NoFollow automatically adds ‘rel=“nofollow”’ to URLs in the comments and trackbacks, which will cause Google to ignore those links for ranking purposes.  That, in turn, will eventually take the “profit” out of comment and trackback spam, since their main goal is to drive links to their sites to increase their page ranking.

The Acronym plugin compares your text against its internal list of known acronyms and highlights them on the page.  I’ve added some common ones that weren’t already included, but that would be encountered on my site.  That should reduce the user’s frustration level below the MAF when I mention NRA, GOA, TSRA, or dealing with silly CHL rules put in place by GFW’s.

I also installed MT-Blacklist on the old Movable Type installation to make despamming trackbacks easier.  I don’t use MT anymore, but The Bitch Girls site does, so I couldn’t just remove the trackback CGI module. 

Scumsucking Bastards

It seems those scumsucking bastard spammers have sunk to a new low.  Up to now they’ve been spamming comments and referrers.  This morning I found about 50 emails in my inbox from trackback notifications where the bastards have spammed both this Expression Engine weblog and the old Movable Type one.  It appears that I’m going to have to go back and edit every single item individually to get rid of these trackbacks… 

What a way to start the day. 

Update:  Upgrading to EE 1.2.1 and adding the two URL’s used by the spammer to my blacklist made all of the offending trackbacks go away with one click of the mouse.  That sure was a lot easier than the spams that I had to delete from the MT weblog (where I had to go into each entry one-at-a-time and delete the trackbacks). 

I Feel Dirty…

I’ve got ‘bots crawling all over me and they’re leaving some nasty slime.

* [INPUT DATA]:
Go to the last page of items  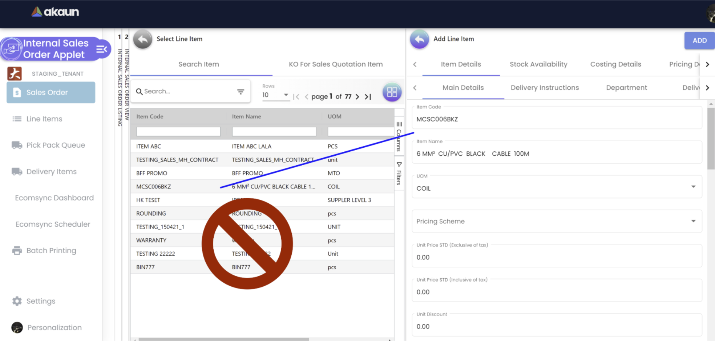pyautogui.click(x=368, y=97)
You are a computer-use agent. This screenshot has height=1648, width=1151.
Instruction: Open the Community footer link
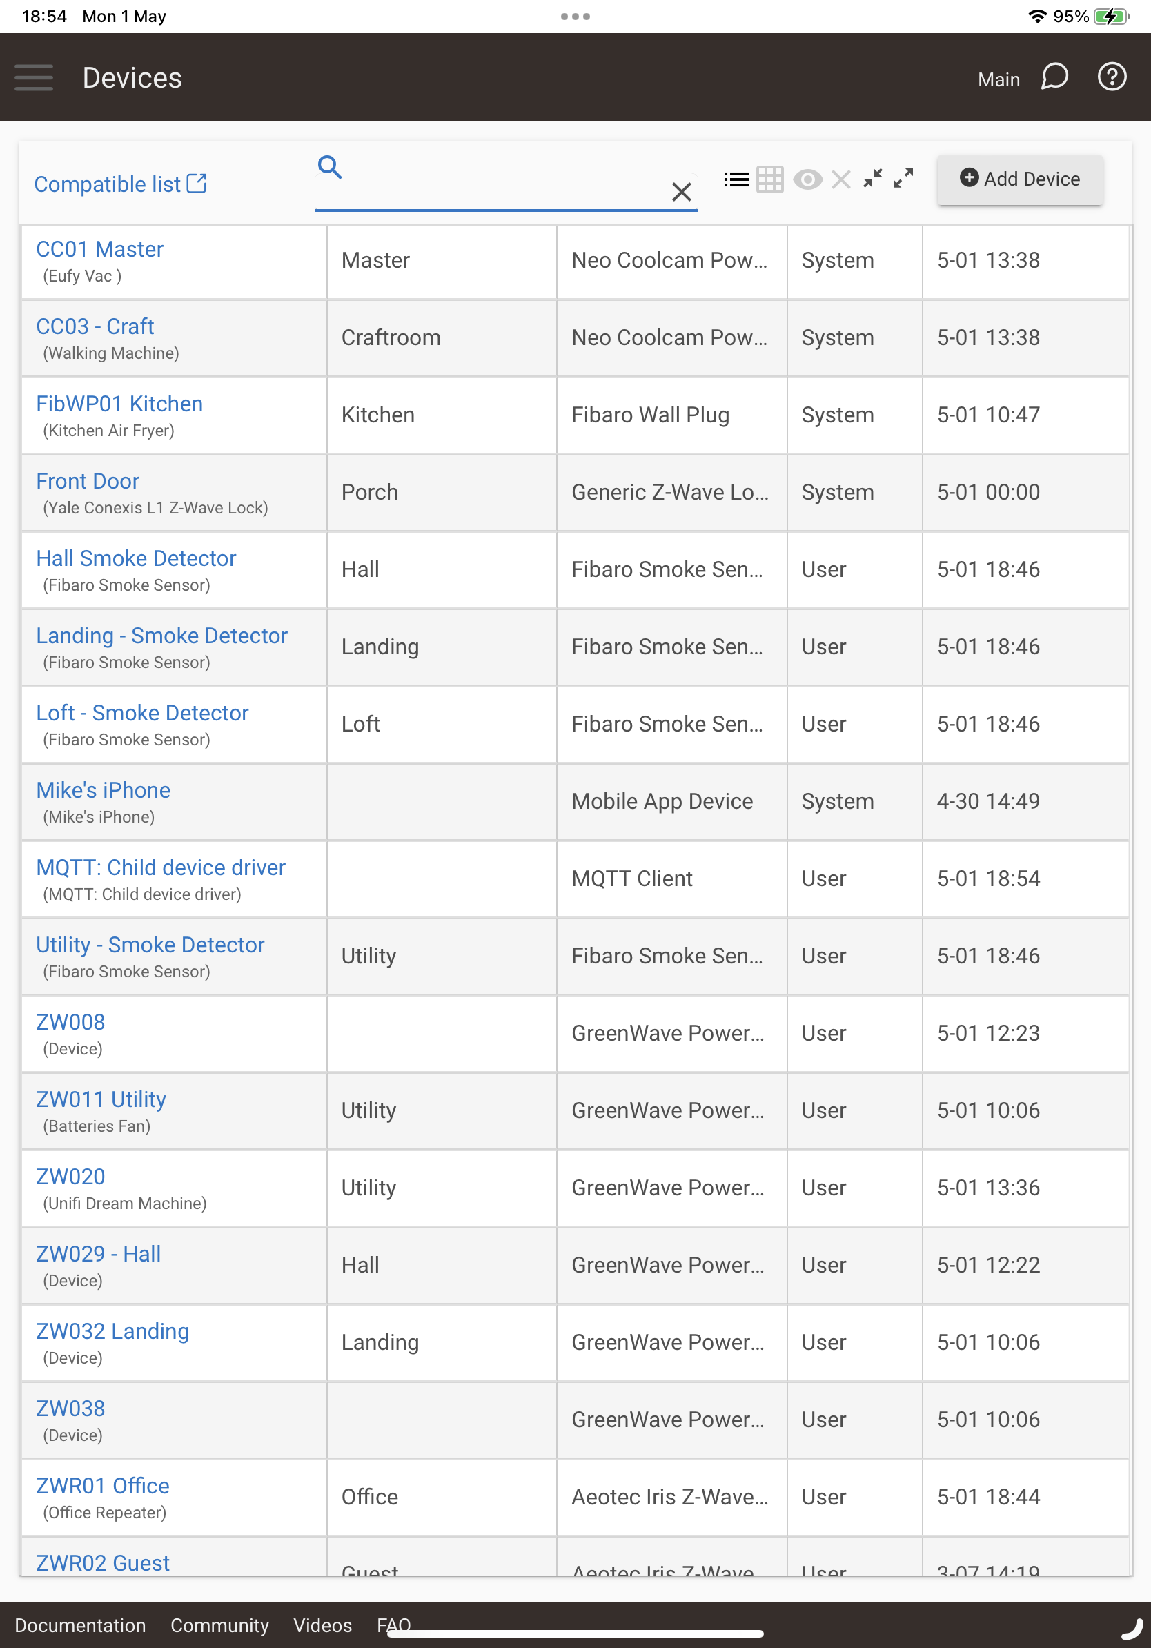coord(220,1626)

==

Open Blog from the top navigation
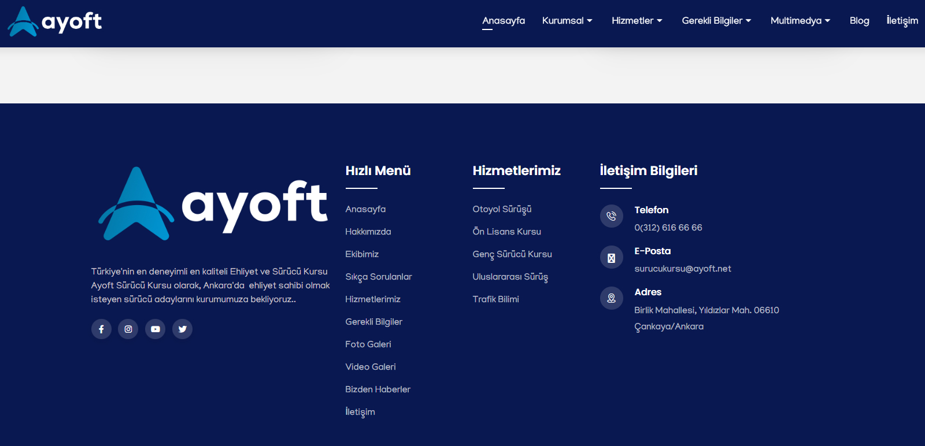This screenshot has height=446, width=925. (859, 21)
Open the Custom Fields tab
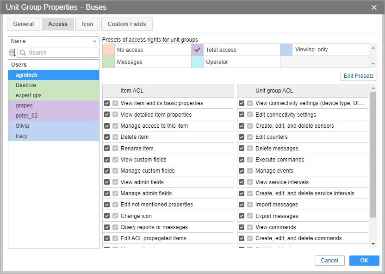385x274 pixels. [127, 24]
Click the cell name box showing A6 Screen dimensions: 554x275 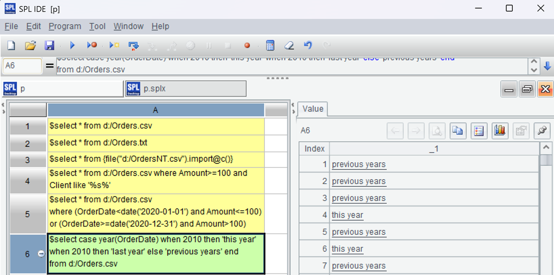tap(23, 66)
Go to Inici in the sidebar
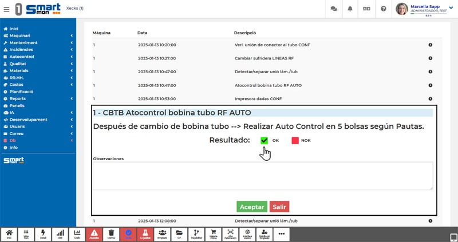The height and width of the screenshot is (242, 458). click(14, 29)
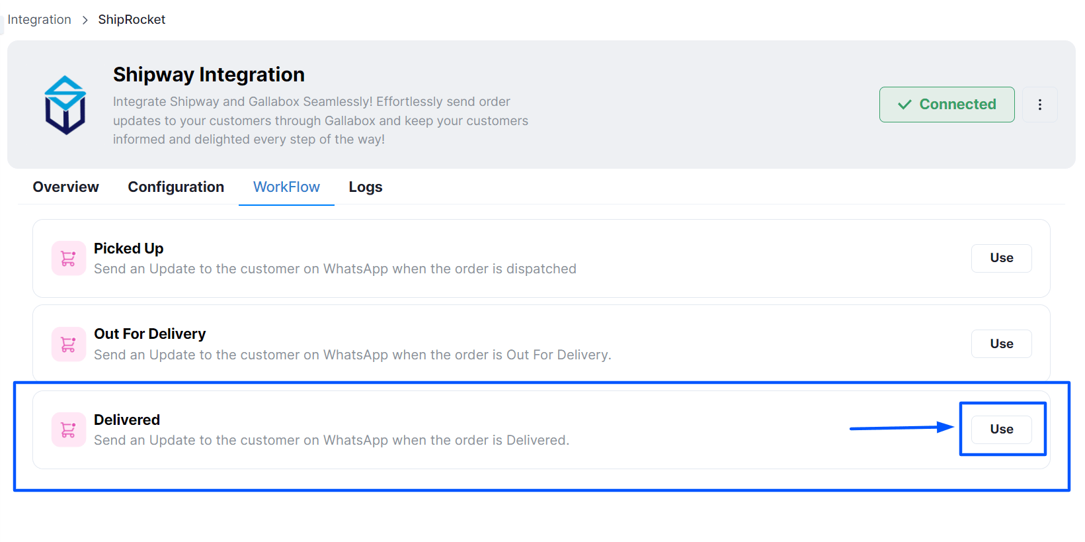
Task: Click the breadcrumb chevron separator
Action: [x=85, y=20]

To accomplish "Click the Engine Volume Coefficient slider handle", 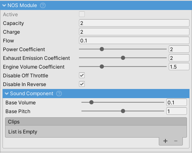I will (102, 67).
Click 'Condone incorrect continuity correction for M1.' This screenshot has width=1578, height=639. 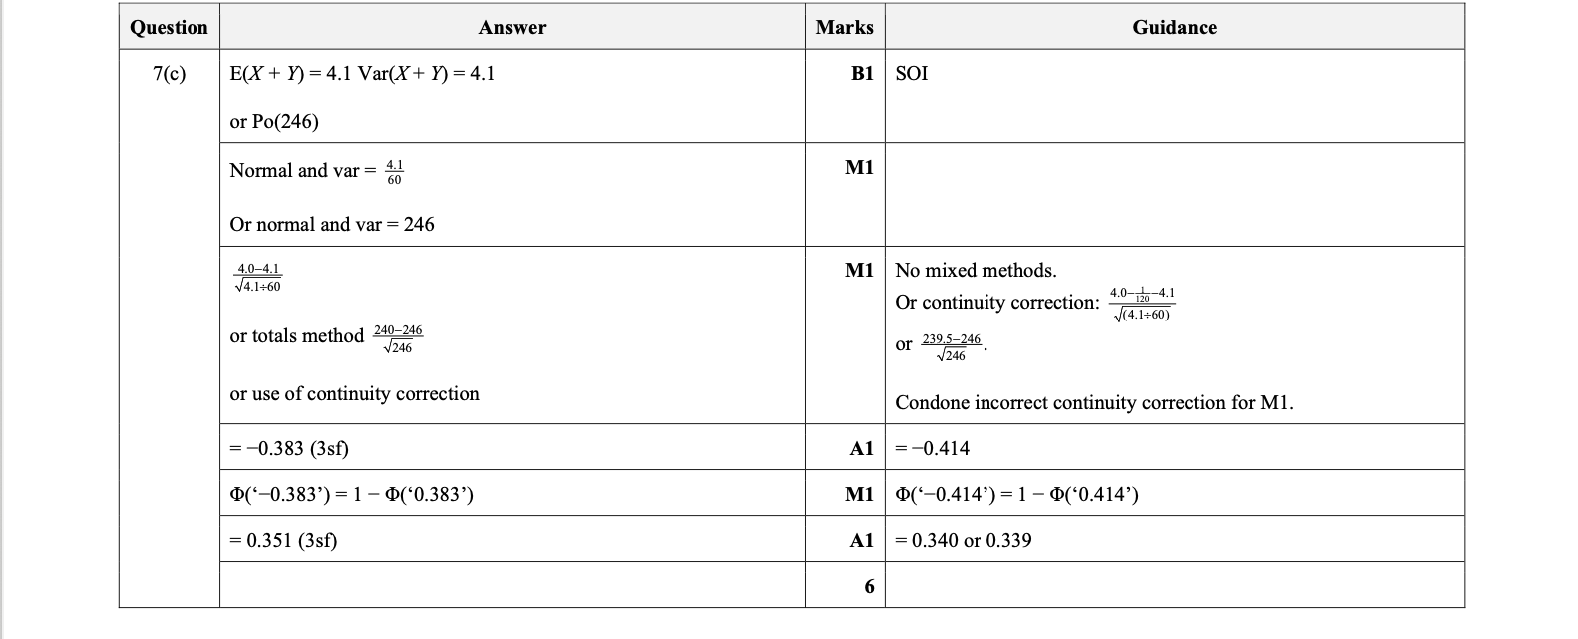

* [WHAT THIS EXERCISE ASKS]:
A. In the weblog text, list every acronym that appears in the sentence containing the words "frustration level", in the order it appears.
B. From the weblog text, extract the part that opens with the words containing "I also installed" and closes with "start the day.".

* [TASK-BY-TASK ANSWERS]:
A. MAF, NRA, GOA, TSRA, CHL, GFW

B.
I also installed MT-Blacklist on the old Movable Type installation to make despamming trackbacks easier.  I don’t use MT anymore, but The Bitch Girls site does, so I couldn’t just remove the trackback CGI module. 

Scumsucking Bastards

It seems those scumsucking bastard spammers have sunk to a new low.  Up to now they’ve been spamming comments and referrers.  This morning I found about 50 emails in my inbox from trackback notifications where the bastards have spammed both this Expression Engine weblog and the old Movable Type one.  It appears that I’m going to have to go back and edit every single item individually to get rid of these trackbacks… 

What a way to start the day.